Но тот кричал, размахивая руками:

— Это хорошо!

— Что напечатано про них?

— Я не могу прочитать, но я уверен, что напечатали правду. Бедняки должны быть великими героями для того, чтобы о них сказали правду наконец!

— Молчи, прошу тебя, — сказал Чекко и ушел, яростно стуча деревянными башмаками по камням.

Он пошел к русскому синьору, о котором говорили, что это добрый и честный человек. Пришел, сел у койки, на которой тот медленно умирал, и спросил его:

— Что сказано об этих людях?

Прищурив глаза, обесцвеченные болезнью и печальные, русский слабым голосом прочитал надпись на открытке и хорошо улыбнулся старику, а тот сказал ему:

— Синьор, вы видите — я очень стар и уже скоро пойду к моему богу. Когда мадонна спросит меня — что я сделал с моими детьми, я должен буду рассказать ей это правдиво и подробно. Это мои дети здесь на карточке, ко я не понимаю, что они сделали и почему в тюрьме?

Тогда русский очень серьезно и просто посоветовал ему:

— Скажите мадонне, что ваши дети хорошо поняли главную заповедь ее сына: они любят ближних живой любовью…

Ложь нельзя сказать просто: она требует громких слов и многих украшений, — старик поверил русскому и крепко пожал его маленькую и не знавшую труда руку.

— Значит, это не позорно для них — тюрьма?

— Нет, — сказал русский. — Ведь вы знаете, что богатых сажают в тюрьму лишь тогда, если они сделают слишком много зла и не сумеют скрыть это, бедные же попадают в тюрьмы, чуть только они захотят немножко добра. Вы — счастливый отец, вот что я вам скажу!

И слабеньким своим голосом он долго говорил Чекко о том, что затеяно в жизни ее честными людьми, о том, как они хотят победить нищету, глупость и всё то, страшное и злое, что рождается глупостью и нищетой…

Солнце горит в небе, как огненный цветок, и сеет золотую пыль своих лучей на серые груди скал, а из каждой морщины камня, встречу солнца, жадно тянется живое — изумрудные травы, голубые, как небо, цветы. Золотые искры солнечного света вспыхивают и гаснут в полных каплях хрустальной росы.

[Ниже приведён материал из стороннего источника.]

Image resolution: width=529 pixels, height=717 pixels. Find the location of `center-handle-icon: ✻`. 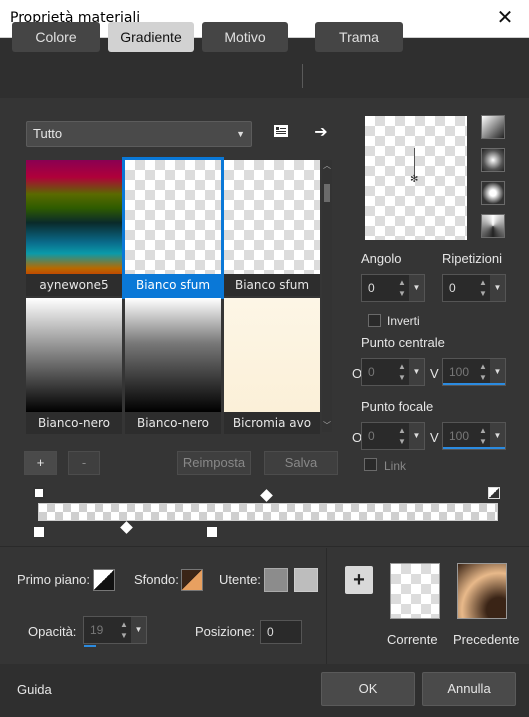

center-handle-icon: ✻ is located at coordinates (414, 180).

Старик следит, как всё вокруг него дышит светом, поглощая его живую силу, как хлопочут птицы и, строя гнезда, поют; он думает о своих детях: парни за океаном, в тюрьме большого города, — это плохо для их здоровья, плоховато, да…

Но — они в тюрьме за то, что выросли честными ребятами, каким был всю жизнь их отец, — это хорошо для них и для его души.

И бронзовое лицо старика точно тает в гордой улыбке.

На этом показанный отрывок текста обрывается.